We first translated his solution to our build.xml and then separated the integration tests in two groups with similar runtime. We start the unit tests, integration test group 1 and integration test group 2 in parallel. This currently means three compiles to different directories and parallel test execution. On our quad core server the build time is significantly improved despite the extra work. The integration tests are heavily CPU bound in our case. We moved some static code analysis and test coverage reports to a nightly build to improve the feedback cycle even further. The end result is a build time around 6-7 minutes which may not be lightning fast but still ways better than the 13 minutes before our efforts. See the relevant ant targets below.

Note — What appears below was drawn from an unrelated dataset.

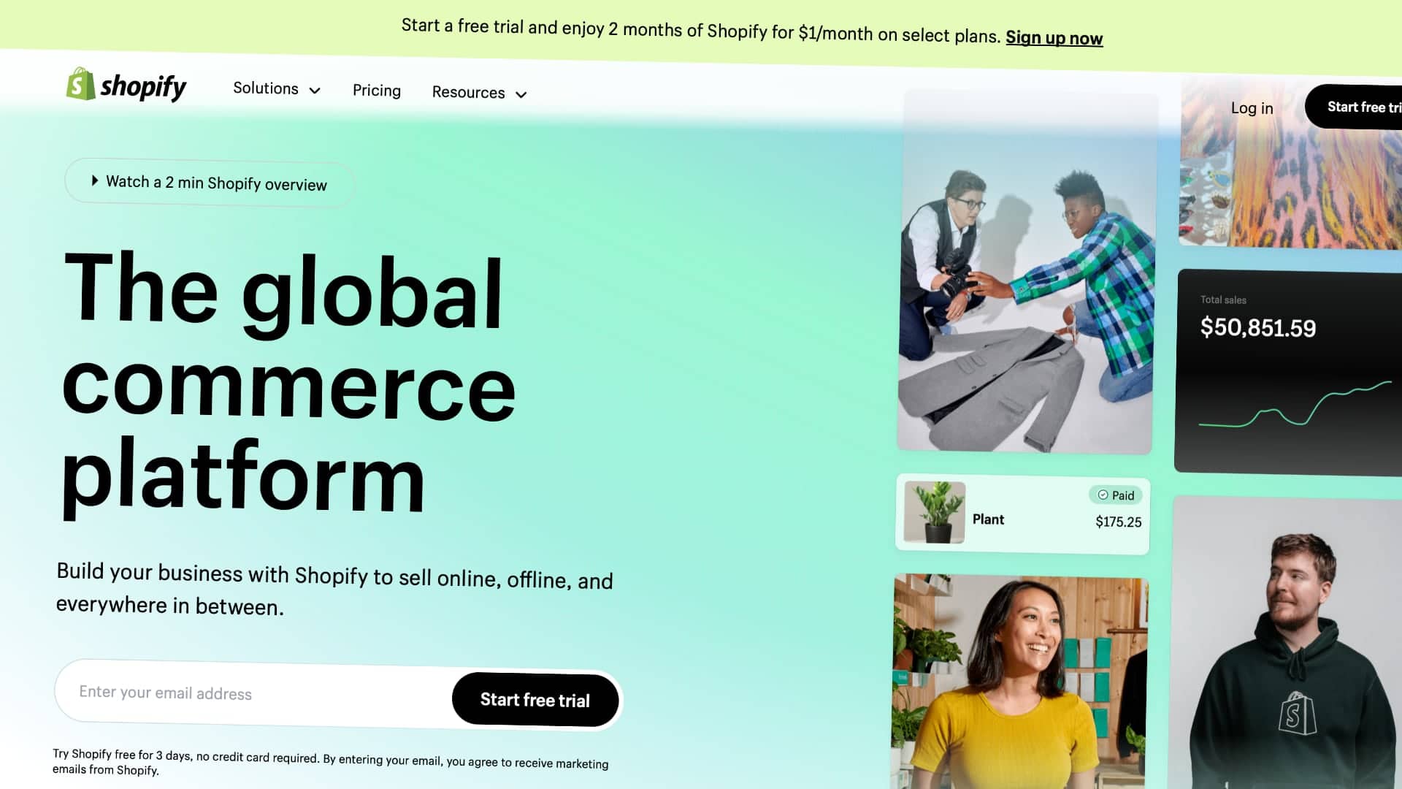Image resolution: width=1402 pixels, height=789 pixels.
Task: Click the play triangle in the overview pill
Action: 94,180
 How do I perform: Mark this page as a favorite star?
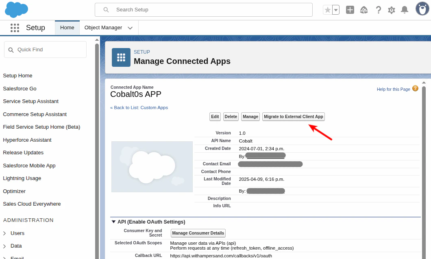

<target name="-call-grails-with-testdir">
  <chmod file="${grails}" perm="u+x"/>
  <property name="target.dir" value="target/test-${testdir}" />
  <exec dir="${basedir}" executable="${grails}" failonerror="true">
    <arg value="-Dgrails.work.dir=${target.dir}"/>
    <arg value="-Dgrails.project.class.dir=${target.dir}/classes"/>
    <arg value="-Dgrails.project.test.class.dir=${target.dir}/test-classes"/>
    <arg value="-Dgrails.project.test.reports.dir=target/test-reports"/>
    <arg value="${grails.task}"/>
    <arg value="${task.param}"/>
    <env key="GRAILS_HOME" value="${grails.home}"/>
  </exec>
</target>

<target name="parallel_test" description="--> Run tests in parallel">
  <path id="slowtests.path">
    <fileset dir="${basedir}/test/integration">
      <include name="SlowTests.groovy" />
      <include name="AnotherSlowTest.groovy" />
      <include name="MoreSlowTests.groovy" />
   </fileset>
  </path>
  <path id="normal_tests.path">
    <fileset dir="${basedir}/test/integration">
      <include name="**/*Tests.groovy" />
      <include name="**/*Test.groovy" />
      <exclude name="SlowTests.groovy" />
      <exclude name="AnotherSlowTest.groovy" />
      <exclude name="MoreSlowTests.groovy" />
    </fileset>
  </path>
  <pathconvert property="slowtests" pathsep=" ">
    <path refid="slowtests.path" />
    <chainedmapper>
      <flattenmapper />
      <compositemapper>
        <globmapper from="*Test.groovy" to="*" />
        <globmapper from="*Tests.groovy" to="*" />
      </compositemapper>
    </chainedmapper>
  </pathconvert>
  <pathconvert property="normaltests" pathsep=" ">
    <path refid="normal_tests.path" />
    <chainedmapper>
      <flattenmapper />
      <compositemapper>
        <globmapper from="*Tests.groovy" to="*" />
        <globmapper from="*Test.groovy" to="*" />
      </compositemapper>
    </chainedmapper>
  </pathconvert>
  <parallel>
    <antcall target="-call-grails-with-testdir">
      <param name="grails.task" value="test-app"/>
      <param name="task.param" value="-unit -xml" />
      <param name="testdir" value="unit" />
    </antcall>
    <antcall target="-call-grails-with-testdir">
      <param name="grails.task" value="test-app"/>
      <param name="task.param" value="-integration -xml ${slowtests}" />
      <param name="testdir" value="integration" />
    </antcall>
    <antcall target="-call-grails-with-testdir">
      <param name="grails.task" value="test-app"/>
      <param name="task.param" value="-integration -xml ${normaltests}" />
      <param name="testdir" value="integration2" />
    </antcall>
  </parallel>
</target>

Conclusion
Although Grails does not provide native support for parallel execution of tests (especially integration tests) it can pay off to do it manually using your build system. In our case it chopped away a good part of our build time and brought down test execution duration from around 6 to 4 minutes in spite of extra compilation runs. We may refine our approach further but hope that grails will ultimately support parallel test execution natively sometime soon.